Uma descoberta surpreendente pode mudar a forma como você vê aquele copo de cerveja ocasional. Pesquisas recentes indicam que a bebida, consumida com moderação, pode ser uma fonte inesperada de uma vitamina crucial para o cérebro, o sangue e o sistema imunológico: a vitamina B6.
Essa vitamina essencial, encontrada em diversos alimentos, pode ter sua necessidade diária parcialmente suprida pelo consumo de cerveja. Um estudo publicado no renomado Journal of Agricultural and Food Chemistry, da Sociedade Química Americana, aponta que até mesmo cervejas sem álcool podem conter níveis consideráveis desse nutriente.
Os pesquisadores da Universidade de Munique, na Alemanha, analisaram uma variedade de cervejas e descobriram que ingredientes como cevada, trigo e levedura, utilizados na produção, são ricos em vitamina B6. O processo de fermentação, longe de eliminar completamente, preserva parte desse valioso nutriente. Conforme aponta a pesquisa, um copo de 500 ml de cerveja pode suprir cerca de 15% da necessidade diária de vitamina B6.
A vitamina B6 é um nutriente que o corpo humano obtém principalmente através da alimentação. Fontes conhecidas incluem carnes, peixes, aveia, batata e grão-de-bico. Muitos cereais matinais também são enriquecidos com este nutriente. A deficiência de vitamina B6 é considerada rara, mas níveis baixos podem estar associados à falta de outras vitaminas do complexo B, como a B12, podendo causar sintomas como cansaço e náuseas.
O estudo alemão analisou 65 tipos de cerveja e observou diferenças significativas no teor de vitamina B6. As cervejas do tipo bock, conhecidas por serem mais encorpadas e com maior teor alcoólico, apresentaram os níveis mais elevados. Em seguida, vieram as lagers, as versões escuras e as cervejas de trigo. Curiosamente, as cervejas feitas com arroz tiveram o menor teor da vitamina.
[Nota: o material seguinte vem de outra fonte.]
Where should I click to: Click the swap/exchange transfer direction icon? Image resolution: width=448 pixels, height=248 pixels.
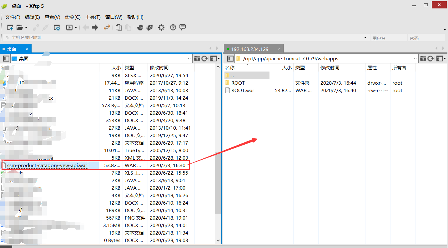tap(107, 27)
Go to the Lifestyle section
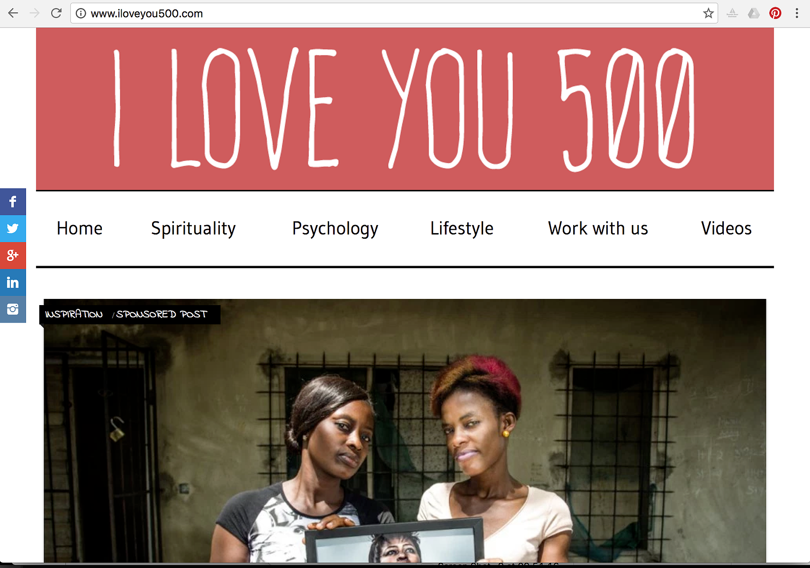810x568 pixels. [462, 228]
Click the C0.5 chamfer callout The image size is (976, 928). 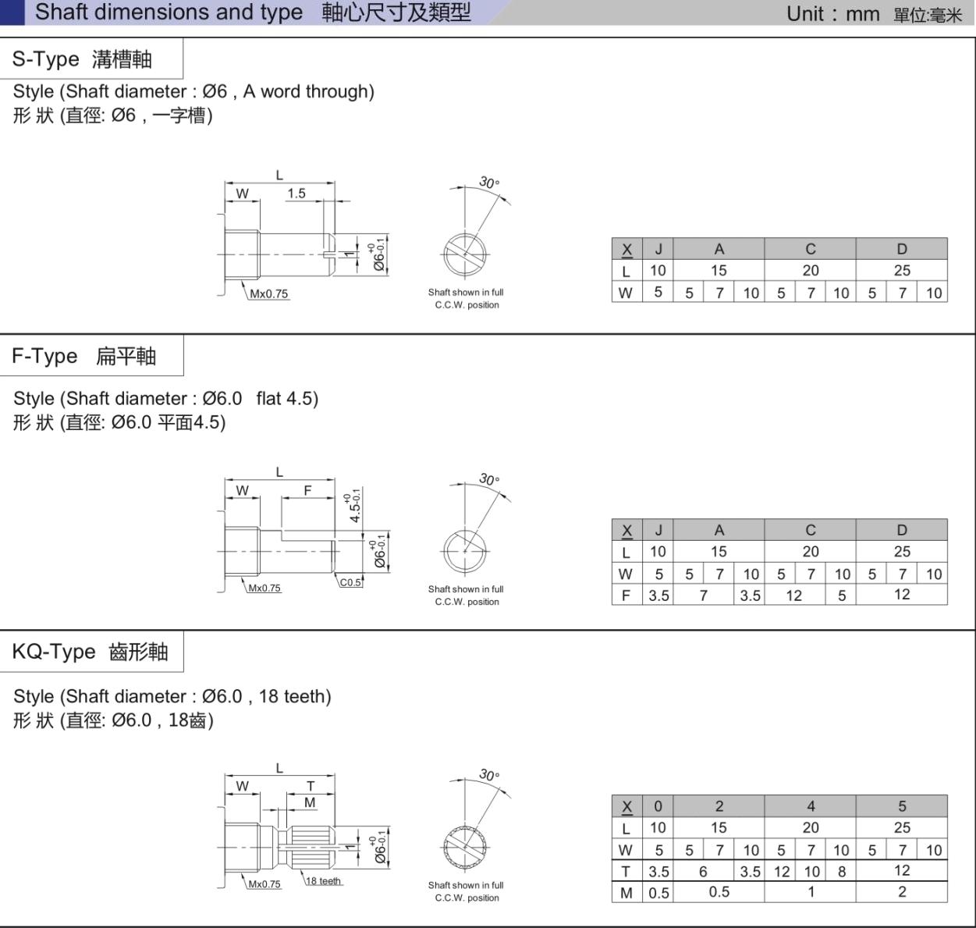click(350, 582)
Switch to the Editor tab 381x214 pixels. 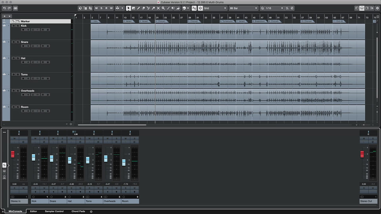coord(33,211)
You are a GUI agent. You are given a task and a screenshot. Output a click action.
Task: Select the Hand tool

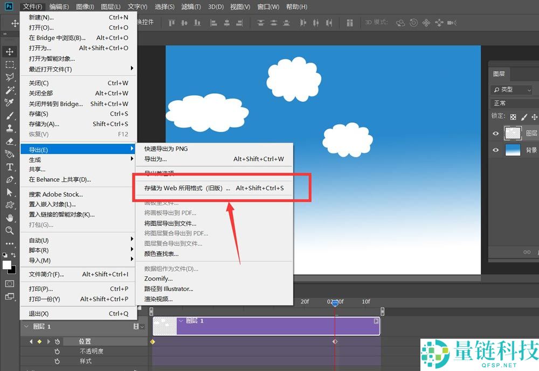tap(9, 218)
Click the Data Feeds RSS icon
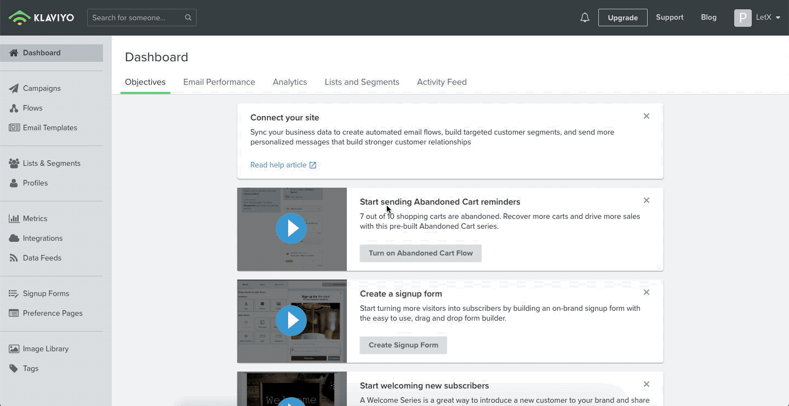This screenshot has width=789, height=406. (14, 258)
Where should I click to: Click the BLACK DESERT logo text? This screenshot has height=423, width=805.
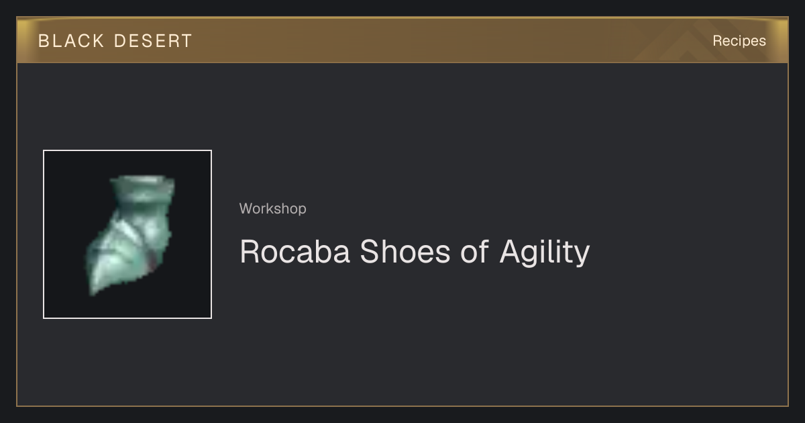click(x=115, y=41)
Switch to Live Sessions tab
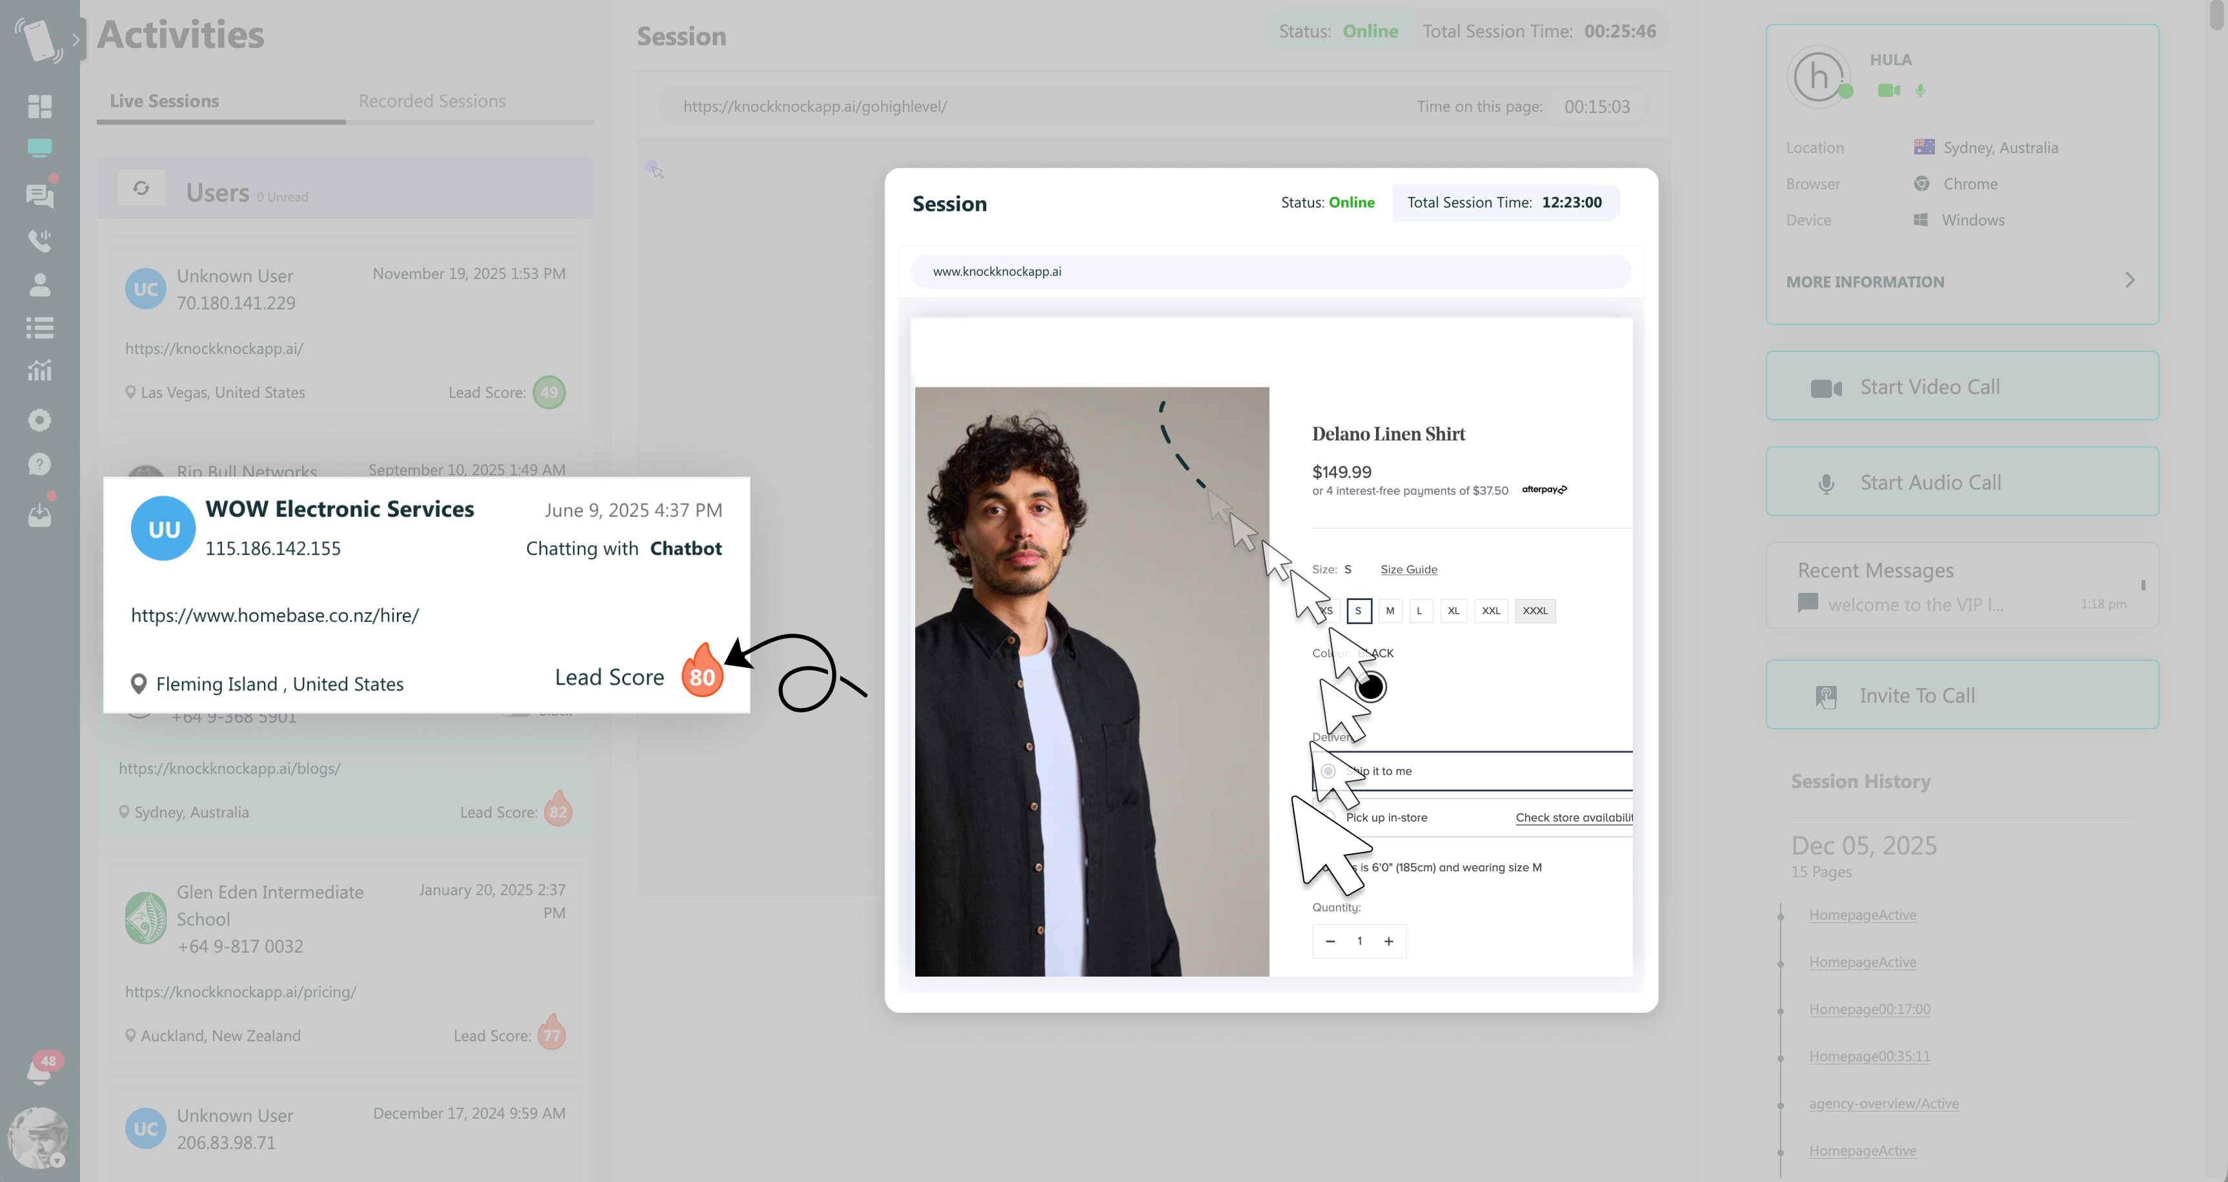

No universo das cervejas sem álcool, a pesquisa indicou que aquelas que passam por um processo de fermentação completa e, posteriormente, têm o álcool retirado, concentram mais vitamina B6 em comparação com as produzidas com leveduras que geram pouco álcool naturalmente. Segundo os pesquisadores, uma lager comum pode fornecer cerca de 20% da ingestão diária recomendada de vitamina B6, com uma versão sem álcool testada chegando a quase 59%.
De acordo com o NHS, o sistema público de saúde do Reino Unido, homens necessitam de aproximadamente 1,4 mg de vitamina B6 por dia, e mulheres, 1,2 mg. O estudo sugere que 1 litro de cerveja pode conter entre 0,3 mg e 1 mg da vitamina. Michael Rychlik, um dos autores do estudo, ressalta que, mesmo que a quantidade não atenda aos critérios para ser destacada no rótulo como fonte de vitaminas, a presença é mensurável.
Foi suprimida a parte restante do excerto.